📖 Overview
The Kitchen Diaries II chronicles one year of food writer Nigel Slater's culinary life through daily journal entries. Each entry documents his meals, cooking processes, and relationship with ingredients as he moves through the seasons.
The book follows Slater's real-time cooking decisions based on weather, mood, and market availability. Recipe instructions emerge naturally from his narrative rather than through formal listings.
Photographs taken in Slater's London kitchen accompany the text, showing dishes in various states of preparation and completion. The images capture both planned meals and spontaneous creations using ingredients on hand.
The diary format reveals how food choices connect to daily rhythms, weather patterns, and personal memories. Through simple documentation rather than instruction, the book presents cooking as an organic part of everyday life.
👀 Reviews
Readers appreciate Slater's casual, diary-style writing and seasonal approach to cooking. Many note his straightforward recipes don't require hard-to-find ingredients. Reviews highlight how the book reads like a conversation with a friend rather than a formal cookbook.
Likes:
- Realistic portions and everyday meals
- Photography that shows imperfect, real-life food
- Flexible recipes that adapt to what's available
- Personal stories behind each dish
Dislikes:
- Some recipes lack precise measurements
- UK-specific ingredients can be confusing for international readers
- Limited vegetarian options
- Photos don't accompany every recipe
Ratings:
Goodreads: 4.4/5 (500+ ratings)
Amazon UK: 4.7/5 (300+ reviews)
Amazon US: 4.5/5 (80+ reviews)
Common reader quote: "Like having a knowledgeable friend guiding you through the kitchen year."
Several reviewers mention referring back to the book regularly for seasonal inspiration rather than following recipes exactly.
📚 Similar books
Home Cooking by Laurie Colwin
This collection of essays connects cooking with daily life through personal stories and recipes organized by season and occasion.

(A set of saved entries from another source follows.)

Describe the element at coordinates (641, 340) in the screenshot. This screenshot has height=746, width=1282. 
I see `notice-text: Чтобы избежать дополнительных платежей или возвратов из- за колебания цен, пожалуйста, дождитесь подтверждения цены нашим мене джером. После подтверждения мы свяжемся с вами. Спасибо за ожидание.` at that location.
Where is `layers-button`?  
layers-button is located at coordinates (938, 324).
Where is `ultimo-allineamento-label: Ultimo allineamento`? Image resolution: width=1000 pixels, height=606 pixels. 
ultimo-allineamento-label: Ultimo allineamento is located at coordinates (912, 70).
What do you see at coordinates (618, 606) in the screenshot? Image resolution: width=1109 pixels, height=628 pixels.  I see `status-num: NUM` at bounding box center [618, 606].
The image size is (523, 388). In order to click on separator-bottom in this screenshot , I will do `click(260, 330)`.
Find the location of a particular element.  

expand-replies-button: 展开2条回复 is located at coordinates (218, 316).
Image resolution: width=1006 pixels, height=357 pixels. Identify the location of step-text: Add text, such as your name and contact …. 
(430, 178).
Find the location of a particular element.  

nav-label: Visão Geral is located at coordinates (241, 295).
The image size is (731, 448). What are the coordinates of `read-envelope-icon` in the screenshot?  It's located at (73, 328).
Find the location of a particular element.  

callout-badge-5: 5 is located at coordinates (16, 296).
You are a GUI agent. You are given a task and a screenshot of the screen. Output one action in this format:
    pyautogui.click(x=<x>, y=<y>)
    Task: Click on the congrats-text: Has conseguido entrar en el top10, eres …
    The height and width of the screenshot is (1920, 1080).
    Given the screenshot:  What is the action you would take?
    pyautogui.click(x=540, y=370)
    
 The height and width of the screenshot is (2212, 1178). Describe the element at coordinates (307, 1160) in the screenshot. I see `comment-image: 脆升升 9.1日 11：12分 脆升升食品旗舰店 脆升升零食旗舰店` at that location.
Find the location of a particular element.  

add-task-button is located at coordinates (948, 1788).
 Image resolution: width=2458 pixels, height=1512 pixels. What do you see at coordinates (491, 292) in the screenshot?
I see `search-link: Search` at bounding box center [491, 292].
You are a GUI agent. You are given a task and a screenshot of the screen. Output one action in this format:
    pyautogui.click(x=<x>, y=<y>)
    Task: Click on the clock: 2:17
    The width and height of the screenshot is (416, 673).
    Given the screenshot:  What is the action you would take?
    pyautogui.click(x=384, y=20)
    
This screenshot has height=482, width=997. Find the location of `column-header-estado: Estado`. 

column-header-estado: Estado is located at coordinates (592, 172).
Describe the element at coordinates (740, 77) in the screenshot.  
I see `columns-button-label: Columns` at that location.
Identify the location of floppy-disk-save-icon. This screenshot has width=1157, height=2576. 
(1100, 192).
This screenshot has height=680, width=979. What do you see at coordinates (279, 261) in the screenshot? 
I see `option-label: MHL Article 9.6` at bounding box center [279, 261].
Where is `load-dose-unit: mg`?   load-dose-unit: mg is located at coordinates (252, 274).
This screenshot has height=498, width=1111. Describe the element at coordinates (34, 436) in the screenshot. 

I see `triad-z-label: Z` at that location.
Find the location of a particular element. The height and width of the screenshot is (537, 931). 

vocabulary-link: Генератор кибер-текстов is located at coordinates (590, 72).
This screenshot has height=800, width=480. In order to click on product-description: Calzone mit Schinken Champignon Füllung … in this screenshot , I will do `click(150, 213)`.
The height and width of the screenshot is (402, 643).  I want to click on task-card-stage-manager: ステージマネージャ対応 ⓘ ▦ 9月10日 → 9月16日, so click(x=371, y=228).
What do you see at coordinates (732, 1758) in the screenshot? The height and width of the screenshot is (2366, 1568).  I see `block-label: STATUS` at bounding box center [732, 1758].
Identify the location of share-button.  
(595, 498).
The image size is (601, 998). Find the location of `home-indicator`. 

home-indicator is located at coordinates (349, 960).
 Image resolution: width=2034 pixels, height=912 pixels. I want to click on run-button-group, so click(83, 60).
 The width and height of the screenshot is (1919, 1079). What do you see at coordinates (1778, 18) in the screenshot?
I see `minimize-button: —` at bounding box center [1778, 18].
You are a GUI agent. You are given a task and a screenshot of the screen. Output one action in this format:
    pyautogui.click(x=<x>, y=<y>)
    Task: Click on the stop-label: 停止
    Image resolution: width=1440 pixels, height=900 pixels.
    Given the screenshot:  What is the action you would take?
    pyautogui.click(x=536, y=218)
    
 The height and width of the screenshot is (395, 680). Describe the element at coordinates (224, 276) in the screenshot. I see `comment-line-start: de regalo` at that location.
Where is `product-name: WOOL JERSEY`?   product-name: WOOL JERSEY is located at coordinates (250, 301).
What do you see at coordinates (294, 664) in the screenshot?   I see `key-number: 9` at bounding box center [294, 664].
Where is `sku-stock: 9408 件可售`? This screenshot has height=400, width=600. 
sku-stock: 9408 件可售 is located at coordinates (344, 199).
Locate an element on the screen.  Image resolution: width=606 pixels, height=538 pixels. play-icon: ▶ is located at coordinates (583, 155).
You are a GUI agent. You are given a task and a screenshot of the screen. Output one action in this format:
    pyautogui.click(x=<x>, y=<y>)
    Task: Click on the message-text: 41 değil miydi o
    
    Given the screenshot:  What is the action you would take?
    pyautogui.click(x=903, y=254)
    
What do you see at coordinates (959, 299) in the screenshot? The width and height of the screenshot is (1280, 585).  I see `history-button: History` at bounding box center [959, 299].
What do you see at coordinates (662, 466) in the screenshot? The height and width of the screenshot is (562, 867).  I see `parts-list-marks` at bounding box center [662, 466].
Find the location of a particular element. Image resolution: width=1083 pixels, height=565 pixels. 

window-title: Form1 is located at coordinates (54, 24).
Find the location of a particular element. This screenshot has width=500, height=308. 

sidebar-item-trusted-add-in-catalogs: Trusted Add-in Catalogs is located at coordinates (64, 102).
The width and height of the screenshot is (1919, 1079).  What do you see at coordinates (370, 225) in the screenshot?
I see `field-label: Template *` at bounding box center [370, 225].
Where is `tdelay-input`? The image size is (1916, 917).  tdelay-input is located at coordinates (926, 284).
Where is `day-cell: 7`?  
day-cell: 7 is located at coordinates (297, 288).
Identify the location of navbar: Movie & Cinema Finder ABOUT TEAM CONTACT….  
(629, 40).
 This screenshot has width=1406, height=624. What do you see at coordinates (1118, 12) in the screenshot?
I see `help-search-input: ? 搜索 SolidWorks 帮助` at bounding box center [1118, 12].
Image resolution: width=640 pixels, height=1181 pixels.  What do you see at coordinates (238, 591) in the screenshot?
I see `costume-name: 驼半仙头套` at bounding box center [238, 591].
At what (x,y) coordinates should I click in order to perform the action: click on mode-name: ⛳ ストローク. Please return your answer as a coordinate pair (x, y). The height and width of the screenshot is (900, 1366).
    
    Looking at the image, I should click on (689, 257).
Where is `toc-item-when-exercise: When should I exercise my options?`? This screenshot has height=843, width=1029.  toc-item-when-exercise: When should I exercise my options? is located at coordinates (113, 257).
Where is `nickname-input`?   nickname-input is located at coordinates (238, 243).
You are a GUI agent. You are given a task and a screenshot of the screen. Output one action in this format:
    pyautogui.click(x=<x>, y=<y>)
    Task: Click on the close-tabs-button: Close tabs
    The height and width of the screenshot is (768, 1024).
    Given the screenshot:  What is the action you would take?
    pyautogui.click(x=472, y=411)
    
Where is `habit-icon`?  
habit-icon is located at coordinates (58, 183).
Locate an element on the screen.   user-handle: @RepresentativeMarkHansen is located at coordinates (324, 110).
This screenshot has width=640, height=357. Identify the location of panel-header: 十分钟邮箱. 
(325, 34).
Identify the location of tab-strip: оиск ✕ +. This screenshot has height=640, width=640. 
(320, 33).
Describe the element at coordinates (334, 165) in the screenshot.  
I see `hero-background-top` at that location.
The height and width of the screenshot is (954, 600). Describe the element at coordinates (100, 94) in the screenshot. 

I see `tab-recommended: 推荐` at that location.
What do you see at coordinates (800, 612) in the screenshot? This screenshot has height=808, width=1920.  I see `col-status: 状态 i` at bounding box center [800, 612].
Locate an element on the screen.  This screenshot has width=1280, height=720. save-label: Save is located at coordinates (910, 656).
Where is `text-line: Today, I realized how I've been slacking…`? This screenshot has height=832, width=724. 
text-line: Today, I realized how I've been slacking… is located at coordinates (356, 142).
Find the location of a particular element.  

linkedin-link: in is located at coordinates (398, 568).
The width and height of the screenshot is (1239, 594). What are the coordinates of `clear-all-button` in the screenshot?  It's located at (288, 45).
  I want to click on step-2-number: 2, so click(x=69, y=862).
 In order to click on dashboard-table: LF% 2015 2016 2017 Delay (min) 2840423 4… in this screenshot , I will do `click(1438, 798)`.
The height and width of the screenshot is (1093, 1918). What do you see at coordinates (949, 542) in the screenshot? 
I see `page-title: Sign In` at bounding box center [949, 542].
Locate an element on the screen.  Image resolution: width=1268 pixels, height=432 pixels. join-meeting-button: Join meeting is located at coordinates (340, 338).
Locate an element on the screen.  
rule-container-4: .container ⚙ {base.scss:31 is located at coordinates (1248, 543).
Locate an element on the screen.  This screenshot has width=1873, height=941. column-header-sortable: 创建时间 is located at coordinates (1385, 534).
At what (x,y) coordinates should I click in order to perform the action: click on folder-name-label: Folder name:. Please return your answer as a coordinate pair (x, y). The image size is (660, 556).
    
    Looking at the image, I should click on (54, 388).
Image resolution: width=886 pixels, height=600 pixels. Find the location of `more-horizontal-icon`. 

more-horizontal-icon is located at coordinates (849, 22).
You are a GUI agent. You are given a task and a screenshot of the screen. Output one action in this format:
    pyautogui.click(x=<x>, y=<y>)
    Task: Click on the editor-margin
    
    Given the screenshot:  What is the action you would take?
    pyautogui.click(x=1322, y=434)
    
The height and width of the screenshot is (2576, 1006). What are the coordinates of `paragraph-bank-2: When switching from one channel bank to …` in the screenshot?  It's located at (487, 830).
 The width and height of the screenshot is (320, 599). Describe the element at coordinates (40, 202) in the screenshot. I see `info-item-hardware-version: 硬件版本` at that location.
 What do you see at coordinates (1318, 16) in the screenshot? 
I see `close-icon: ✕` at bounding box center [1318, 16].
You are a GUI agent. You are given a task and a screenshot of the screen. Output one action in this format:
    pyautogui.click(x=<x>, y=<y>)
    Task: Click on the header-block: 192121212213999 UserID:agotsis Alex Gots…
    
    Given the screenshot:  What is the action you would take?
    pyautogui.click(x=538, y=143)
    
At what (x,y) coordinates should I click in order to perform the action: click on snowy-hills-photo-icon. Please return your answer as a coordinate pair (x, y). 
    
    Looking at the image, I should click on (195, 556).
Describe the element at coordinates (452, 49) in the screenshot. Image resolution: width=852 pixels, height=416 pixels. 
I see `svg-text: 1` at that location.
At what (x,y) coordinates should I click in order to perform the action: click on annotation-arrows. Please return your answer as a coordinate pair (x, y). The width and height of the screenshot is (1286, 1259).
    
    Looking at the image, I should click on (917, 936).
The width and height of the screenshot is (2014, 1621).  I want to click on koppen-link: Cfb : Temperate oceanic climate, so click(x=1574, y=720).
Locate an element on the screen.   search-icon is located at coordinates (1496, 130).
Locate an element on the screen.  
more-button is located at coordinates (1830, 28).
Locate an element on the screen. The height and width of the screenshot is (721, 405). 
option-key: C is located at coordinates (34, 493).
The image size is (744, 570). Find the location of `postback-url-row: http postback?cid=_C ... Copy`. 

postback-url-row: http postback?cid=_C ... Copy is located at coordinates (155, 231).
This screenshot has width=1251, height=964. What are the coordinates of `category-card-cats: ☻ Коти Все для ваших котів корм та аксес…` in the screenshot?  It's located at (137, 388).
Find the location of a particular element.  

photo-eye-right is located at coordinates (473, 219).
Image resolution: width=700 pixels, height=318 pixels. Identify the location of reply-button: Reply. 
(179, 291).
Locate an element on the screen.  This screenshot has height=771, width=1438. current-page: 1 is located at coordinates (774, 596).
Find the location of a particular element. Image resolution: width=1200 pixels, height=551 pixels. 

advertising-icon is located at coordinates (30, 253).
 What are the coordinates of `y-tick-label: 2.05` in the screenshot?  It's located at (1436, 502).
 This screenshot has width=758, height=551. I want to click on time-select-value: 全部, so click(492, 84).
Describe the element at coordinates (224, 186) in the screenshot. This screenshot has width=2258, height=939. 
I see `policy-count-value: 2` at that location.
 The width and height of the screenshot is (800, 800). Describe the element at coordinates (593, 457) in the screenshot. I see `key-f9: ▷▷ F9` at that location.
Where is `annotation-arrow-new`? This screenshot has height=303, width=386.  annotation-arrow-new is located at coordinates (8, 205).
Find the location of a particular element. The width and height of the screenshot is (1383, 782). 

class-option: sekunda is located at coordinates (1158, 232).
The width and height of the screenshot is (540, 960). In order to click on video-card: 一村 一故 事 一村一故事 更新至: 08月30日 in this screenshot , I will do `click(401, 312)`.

An Everlasting Meal by Tamar Adler The book presents cooking as a continuous process where each meal flows into the next through practical methods and thoughtful observations about ingredients and kitchen habits.
A Year in My Kitchen by Skye Gyngell The text follows the chef's cooking through seasons at London's Petersham Nurseries, documenting recipes and techniques based on market-fresh ingredients.
Notes from the Larder by Nigel Slater This companion diary chronicles food observations, market visits, and cooking experiences with recipes that stem from daily life and seasonal changes.
The Art of Simple Food by Alice Waters Waters shares her cooking philosophy through personal stories and recipes that demonstrate the connection between ingredients, seasons, and everyday cooking.
An Everlasting Meal by Tamar Adler The book presents cooking as a continuous process where each meal flows into the next through practical methods and thoughtful observations about ingredients and kitchen habits.
A Year in My Kitchen by Skye Gyngell The text follows the chef's cooking through seasons at London's Petersham Nurseries, documenting recipes and techniques based on market-fresh ingredients.
Notes from the Larder by Nigel Slater This companion diary chronicles food observations, market visits, and cooking experiences with recipes that stem from daily life and seasonal changes.
The Art of Simple Food by Alice Waters Waters shares her cooking philosophy through personal stories and recipes that demonstrate the connection between ingredients, seasons, and everyday cooking.
🤔 Interesting facts
🥄 This book is written in real time as a year-long food journal, with Slater documenting exactly what he cooked and ate each day, including both planned meals and spontaneous, late-night snacks.
🌿 Many of the ingredients featured in the recipes come directly from Nigel Slater's own London garden, which he tends himself and uses as inspiration for seasonal cooking.
📝 Unlike traditional cookbooks, The Kitchen Diaries II includes personal observations about weather, mood, and daily life, making it as much a work of food literature as a collection of recipes.
🍴 Slater wrote most of the book's entries late at night, immediately after cooking and eating, to capture the genuine emotions and sensory experiences of each meal.
📚 This is actually the second volume of Kitchen Diaries, following the success of the first book published in 2005. Both volumes have become culinary classics and inspired a new genre of diary-style cookbooks.